Sync Tencent COS Files to DataWorks for Cross-Cloud Data Integration - DataWorks

Supported capabilities

Capability	Supported
Offline sync — read (source)	Yes
Offline sync — write (destination)	No
Real-time sync	No

Prerequisites

Before you begin, ensure that you have:

A Tencent Cloud account with a COS bucket
A SecretId and SecretKey with read access to the bucket — get them from API Key Management in the Tencent Cloud console
The region ID and endpoint of the bucket — see Regions and Endpoints
A DataWorks workspace

Supported data types

Data type	Description
STRING	Text
LONG	Integer
DOUBLE	Floating-point number
BOOL	Boolean
DATE	Date and time.
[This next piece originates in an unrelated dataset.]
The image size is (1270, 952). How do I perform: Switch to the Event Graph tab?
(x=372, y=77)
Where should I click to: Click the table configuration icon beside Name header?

Supported formats: `YYYY-MM-dd HH:mm:ss` and `yyyy-MM-ddHH:mm:ss`
BYTES	Byte array. Text content is converted to a UTF-8 encoded byte array.

Create a data source

Create a COS data source before configuring any sync task. For the full procedure, see Data Source Management.

The key parameters are described below.

Parameter	Description
Data Source Name	A unique name within the workspace. Use letters, digits, and underscores (`_`). The name cannot start with a digit or an underscore.
Region	The region where the bucket is located. Enter the region ID. See Regions and Endpoints.
Bucket	The name of the COS bucket.
Endpoint	The endpoint of COS. See Regions and Endpoints.
AccessKey ID	Corresponds to SecretId on Tencent Cloud. Get it from API Key Management.
AccessKey Secret	Corresponds to SecretKey on Tencent Cloud. Get it from API Key Management.
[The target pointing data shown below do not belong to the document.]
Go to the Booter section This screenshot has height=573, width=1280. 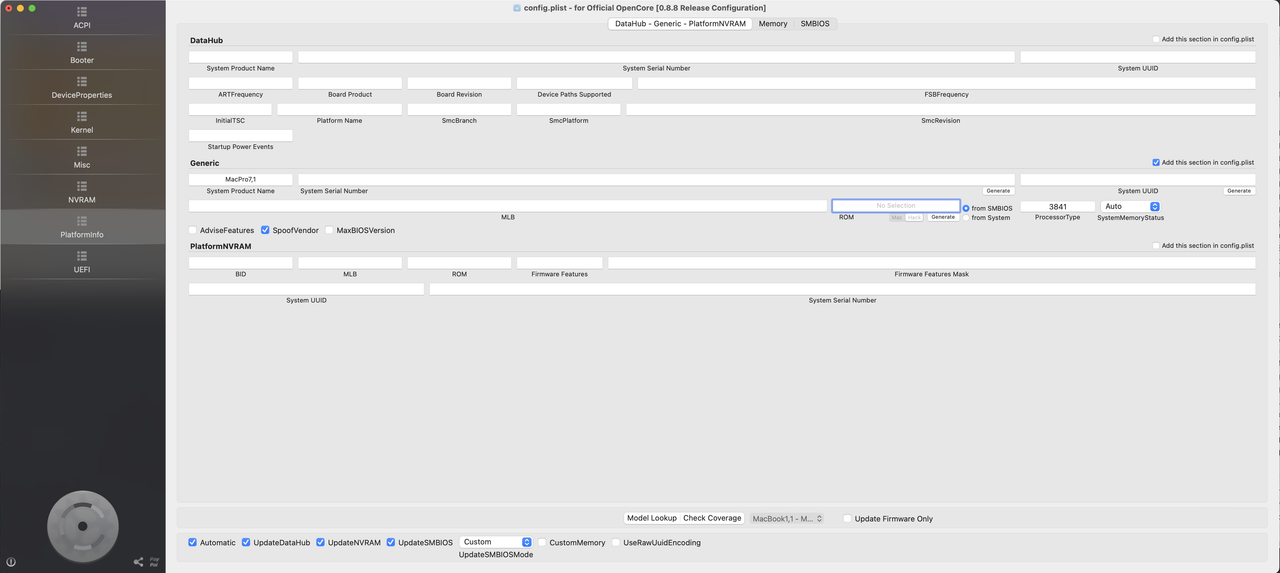82,53
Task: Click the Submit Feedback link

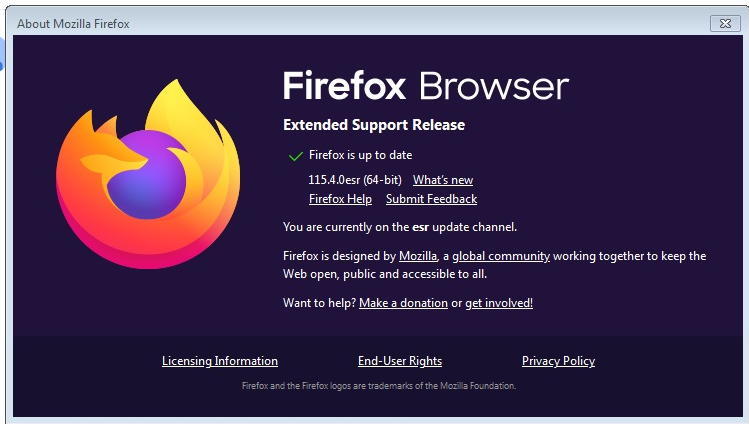Action: point(431,199)
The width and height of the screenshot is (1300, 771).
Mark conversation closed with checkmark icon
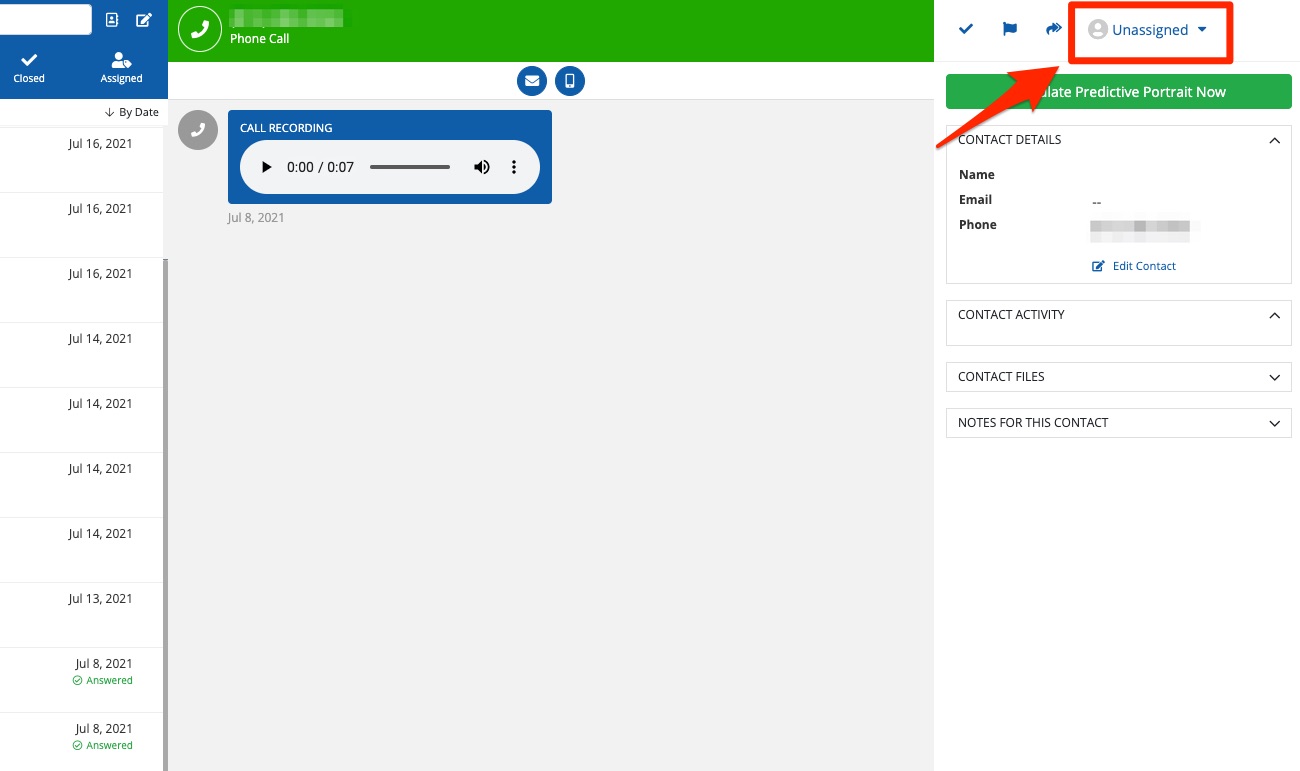(x=966, y=30)
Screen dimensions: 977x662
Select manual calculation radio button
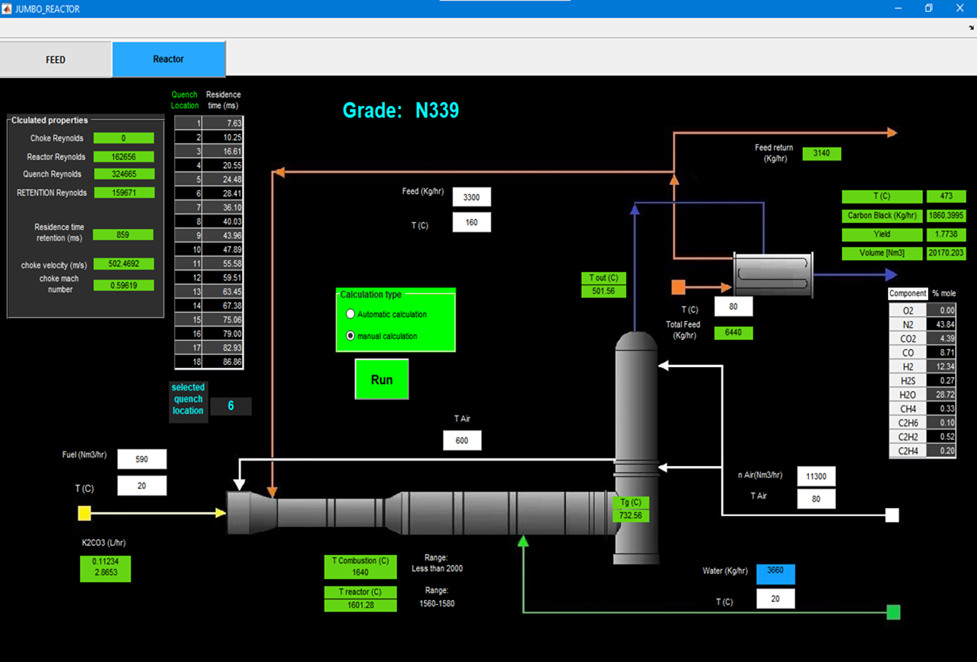(x=350, y=336)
Configure an offline sync task for a single table

To configure a COS offline sync task, use the codeless UI or the code editor.

Codeless UI: See Configure a task in the codeless UI.
Code editor: See Configure a task in the code editor. For the full parameter reference and a script example, see Appendix: Script demo and parameters.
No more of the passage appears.